Provided records:
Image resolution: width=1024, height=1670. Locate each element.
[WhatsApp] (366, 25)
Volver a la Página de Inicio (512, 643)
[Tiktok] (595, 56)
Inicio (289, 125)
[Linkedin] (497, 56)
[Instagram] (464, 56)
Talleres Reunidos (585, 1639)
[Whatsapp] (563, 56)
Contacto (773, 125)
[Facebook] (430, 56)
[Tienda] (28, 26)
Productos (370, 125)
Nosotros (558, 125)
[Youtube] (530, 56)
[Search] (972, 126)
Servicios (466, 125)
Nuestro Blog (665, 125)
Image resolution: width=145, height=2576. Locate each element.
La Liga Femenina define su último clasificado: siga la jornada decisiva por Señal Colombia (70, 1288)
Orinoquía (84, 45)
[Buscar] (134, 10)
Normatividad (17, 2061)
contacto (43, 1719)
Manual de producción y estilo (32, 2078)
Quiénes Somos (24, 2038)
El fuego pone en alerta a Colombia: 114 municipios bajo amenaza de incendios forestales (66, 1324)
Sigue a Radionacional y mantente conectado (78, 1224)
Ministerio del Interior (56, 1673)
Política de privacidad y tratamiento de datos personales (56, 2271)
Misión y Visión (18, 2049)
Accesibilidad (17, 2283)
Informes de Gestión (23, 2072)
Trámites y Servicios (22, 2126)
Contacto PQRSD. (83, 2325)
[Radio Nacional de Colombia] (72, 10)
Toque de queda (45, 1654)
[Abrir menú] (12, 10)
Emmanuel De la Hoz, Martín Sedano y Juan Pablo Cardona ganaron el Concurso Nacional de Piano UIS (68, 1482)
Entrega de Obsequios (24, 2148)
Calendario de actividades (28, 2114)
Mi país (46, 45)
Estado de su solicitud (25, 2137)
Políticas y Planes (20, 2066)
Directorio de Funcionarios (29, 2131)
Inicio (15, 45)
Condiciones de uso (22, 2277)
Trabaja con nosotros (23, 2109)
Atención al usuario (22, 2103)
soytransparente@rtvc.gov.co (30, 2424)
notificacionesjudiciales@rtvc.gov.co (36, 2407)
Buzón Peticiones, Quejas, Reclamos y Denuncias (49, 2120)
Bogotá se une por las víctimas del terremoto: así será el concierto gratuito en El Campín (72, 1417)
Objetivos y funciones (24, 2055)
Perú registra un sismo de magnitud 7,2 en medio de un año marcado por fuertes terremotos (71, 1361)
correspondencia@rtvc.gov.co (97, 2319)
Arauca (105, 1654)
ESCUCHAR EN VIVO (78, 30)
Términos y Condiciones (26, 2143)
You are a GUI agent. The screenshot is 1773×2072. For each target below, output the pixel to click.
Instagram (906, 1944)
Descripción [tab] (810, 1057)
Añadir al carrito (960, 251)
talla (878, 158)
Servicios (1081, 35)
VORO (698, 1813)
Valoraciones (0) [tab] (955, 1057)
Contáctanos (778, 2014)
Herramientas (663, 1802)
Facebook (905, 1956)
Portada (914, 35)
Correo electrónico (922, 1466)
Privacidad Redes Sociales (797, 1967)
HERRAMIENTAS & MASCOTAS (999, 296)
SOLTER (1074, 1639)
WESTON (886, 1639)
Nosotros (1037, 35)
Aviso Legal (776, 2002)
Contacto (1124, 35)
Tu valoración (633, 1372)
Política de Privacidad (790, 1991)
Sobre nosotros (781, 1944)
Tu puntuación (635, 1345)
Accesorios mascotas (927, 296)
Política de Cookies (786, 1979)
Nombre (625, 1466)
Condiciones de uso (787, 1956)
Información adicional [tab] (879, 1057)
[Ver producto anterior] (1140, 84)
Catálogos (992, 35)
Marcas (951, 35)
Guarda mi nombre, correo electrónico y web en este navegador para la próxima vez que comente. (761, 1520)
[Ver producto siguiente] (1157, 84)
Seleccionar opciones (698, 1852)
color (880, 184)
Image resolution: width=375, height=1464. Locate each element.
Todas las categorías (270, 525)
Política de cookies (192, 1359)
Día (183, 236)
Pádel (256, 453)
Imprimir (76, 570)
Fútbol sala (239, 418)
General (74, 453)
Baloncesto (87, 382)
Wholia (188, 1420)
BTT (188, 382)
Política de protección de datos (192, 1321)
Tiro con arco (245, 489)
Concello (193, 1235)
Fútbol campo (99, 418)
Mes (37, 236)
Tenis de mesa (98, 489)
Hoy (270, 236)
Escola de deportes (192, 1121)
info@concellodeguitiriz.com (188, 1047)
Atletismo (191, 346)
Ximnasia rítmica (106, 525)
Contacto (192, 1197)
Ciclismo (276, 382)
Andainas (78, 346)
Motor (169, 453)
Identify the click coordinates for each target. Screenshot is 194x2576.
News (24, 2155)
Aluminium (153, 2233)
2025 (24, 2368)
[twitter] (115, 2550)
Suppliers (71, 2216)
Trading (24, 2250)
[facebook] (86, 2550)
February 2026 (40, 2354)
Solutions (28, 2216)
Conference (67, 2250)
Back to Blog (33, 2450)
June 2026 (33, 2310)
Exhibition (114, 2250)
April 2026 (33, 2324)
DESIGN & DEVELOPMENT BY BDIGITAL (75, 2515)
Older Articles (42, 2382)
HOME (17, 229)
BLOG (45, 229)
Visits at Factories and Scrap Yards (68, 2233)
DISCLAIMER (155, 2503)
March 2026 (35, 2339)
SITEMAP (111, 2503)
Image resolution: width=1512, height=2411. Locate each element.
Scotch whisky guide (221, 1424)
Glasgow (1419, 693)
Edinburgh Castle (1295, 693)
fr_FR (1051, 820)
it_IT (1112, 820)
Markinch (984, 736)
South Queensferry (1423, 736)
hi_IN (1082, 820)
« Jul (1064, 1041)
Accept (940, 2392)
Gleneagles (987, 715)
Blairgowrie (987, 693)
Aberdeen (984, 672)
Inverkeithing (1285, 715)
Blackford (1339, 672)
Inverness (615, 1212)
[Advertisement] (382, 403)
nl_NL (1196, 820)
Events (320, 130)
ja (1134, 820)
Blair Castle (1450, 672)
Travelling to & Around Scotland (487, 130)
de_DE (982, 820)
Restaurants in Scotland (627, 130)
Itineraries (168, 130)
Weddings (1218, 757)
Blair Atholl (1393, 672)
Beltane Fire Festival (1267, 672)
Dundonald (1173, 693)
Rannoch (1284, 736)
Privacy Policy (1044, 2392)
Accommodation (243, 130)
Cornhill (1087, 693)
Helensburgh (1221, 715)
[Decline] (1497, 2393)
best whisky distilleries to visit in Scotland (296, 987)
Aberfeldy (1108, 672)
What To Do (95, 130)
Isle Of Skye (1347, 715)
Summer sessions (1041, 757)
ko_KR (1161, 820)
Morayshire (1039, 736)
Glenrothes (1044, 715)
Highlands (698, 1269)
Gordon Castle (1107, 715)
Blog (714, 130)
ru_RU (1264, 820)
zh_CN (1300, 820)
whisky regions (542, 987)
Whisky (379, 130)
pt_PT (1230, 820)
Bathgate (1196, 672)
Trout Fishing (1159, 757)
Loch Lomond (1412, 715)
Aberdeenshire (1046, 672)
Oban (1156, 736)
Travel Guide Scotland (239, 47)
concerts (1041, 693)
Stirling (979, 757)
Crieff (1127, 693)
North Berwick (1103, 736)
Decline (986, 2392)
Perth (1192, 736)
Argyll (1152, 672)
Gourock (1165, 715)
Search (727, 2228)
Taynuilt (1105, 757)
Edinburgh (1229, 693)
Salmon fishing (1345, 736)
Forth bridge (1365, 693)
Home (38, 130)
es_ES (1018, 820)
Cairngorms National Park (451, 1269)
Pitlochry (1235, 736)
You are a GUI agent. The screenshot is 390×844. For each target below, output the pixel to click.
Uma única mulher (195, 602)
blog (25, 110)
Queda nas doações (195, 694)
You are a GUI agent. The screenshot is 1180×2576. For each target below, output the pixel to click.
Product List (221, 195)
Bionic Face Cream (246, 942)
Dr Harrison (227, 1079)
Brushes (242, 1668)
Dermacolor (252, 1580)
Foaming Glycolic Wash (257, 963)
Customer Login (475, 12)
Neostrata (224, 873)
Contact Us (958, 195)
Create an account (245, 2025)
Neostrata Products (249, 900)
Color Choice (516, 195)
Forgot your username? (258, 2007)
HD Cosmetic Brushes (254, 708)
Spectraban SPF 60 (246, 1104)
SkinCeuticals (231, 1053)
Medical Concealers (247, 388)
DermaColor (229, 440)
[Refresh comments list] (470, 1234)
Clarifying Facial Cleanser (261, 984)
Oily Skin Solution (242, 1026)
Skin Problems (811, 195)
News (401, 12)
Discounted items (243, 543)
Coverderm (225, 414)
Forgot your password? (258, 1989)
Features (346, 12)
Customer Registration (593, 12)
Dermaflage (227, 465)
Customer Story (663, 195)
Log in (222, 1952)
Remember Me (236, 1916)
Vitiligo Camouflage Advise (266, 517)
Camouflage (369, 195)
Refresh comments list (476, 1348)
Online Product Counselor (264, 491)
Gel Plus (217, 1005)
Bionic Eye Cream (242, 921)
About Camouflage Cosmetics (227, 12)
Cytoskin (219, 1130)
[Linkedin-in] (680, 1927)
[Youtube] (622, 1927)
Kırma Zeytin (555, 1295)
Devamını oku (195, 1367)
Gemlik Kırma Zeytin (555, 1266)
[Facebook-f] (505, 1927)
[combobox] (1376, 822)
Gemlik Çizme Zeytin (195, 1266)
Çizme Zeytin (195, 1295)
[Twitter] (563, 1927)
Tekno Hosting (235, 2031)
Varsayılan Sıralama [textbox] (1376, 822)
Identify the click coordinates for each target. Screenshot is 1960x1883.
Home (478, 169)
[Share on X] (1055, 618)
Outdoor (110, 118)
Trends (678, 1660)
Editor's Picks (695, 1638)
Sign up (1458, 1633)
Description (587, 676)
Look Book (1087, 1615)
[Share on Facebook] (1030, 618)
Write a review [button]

Exercise brief: Copy each line above where the string "Inicio" occurs.

Solution for this exercise:
Volver a la Página de Inicio (512, 643)
Inicio (289, 125)
Inicio (15, 45)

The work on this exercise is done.